Estoy cansada. Agotada. Desde todos los elementos electrónicos o digitales que poco a poco se han ido instalando en mi vida, casi de puntillas al inicio y con cierto alborozo, ahora, desde este enero de 2023 me asaetean sucesivamente o, como hoy, agrupados con corazas y pilots como los antiguos romanos al ataque.

Enciendo el ordenador y una de las pantallas permanece en negro, mientras la otra en azul cobalto me indica que me van a ofrecer nuevos servicios que harán más fácil mi vida: correo electrónico; fecha de nacimiento; ¿ha olvidado usted la contraseña?; envíe contraseña nueva. Repítala. Bienvenida, pruebe usted un mes y después abone la módica cantidad de 99,99 Euros anualmente. Habrá llegado al Nirvana. Y yo sin poder escribir un correo rechazando por enésima vez la factura de luz que por lo visto contraté cuando pedía una información sobre un recibo de agua comarcal.

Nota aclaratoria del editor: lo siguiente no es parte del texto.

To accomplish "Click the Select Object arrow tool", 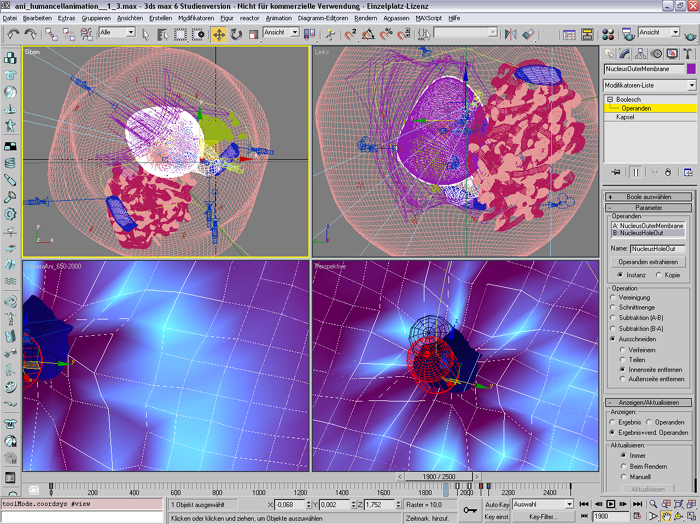I will pos(146,33).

Correos y correos que nadie contesta, porque a quién llamé era una compañía interpuesta que me hizo dos contratos de luz sin yo entender al caballero que leía como un poseso en lengua irreconocible unos datos de un supuesto nuevo contrato. Y nuevos correos electrónicos que nadie contesta. Y yo cada vez más minúscula, rodeada de seres invisibles, de entes sin rostro que están escondidos en cualquier parte de la casa para asaltarte. Esto se llama piratería, filibusterismo. Volvernos locos al colectivo de consumidores que somos todos. Nuestra cabeza se llena de fechas y contraseñas. Son inicialmente sencillas, cortas, incluso amables; una fecha emotiva de tu vida que no se sabe por qué dejas de poder utilizarla si no le añades un signo de puntuación, una letra mayúscula y otra minúscula. Y eso te ocurre en las cuentas del banco aunque lo que tengas en una de ella sea 320 euros; y en la tarjeta del supermercado; y en la plataforma para ver la tele; y en el periódico que ya ni tan siquiera es de papel. Y llamas al médico y primero tienes que registrarte, y le pones a la cuenta Muelas+22, y lo apuntas; para Hacienda creas otra contraseña que la próxima vez te bloquearán y tendrás que cambiar y así ad aeternam.

Y recuerdas, cada vez menos segura de ti misma y notando como el cortisol te exuda por cada poro de tu piel, que hubo un tiempo en el que las gestiones se hacían igualmente lentas y farragosas, pero que al menos solo tenías que recordar tu nombre, tu DNI y la calle dónde vivías. Cacator, cave malum.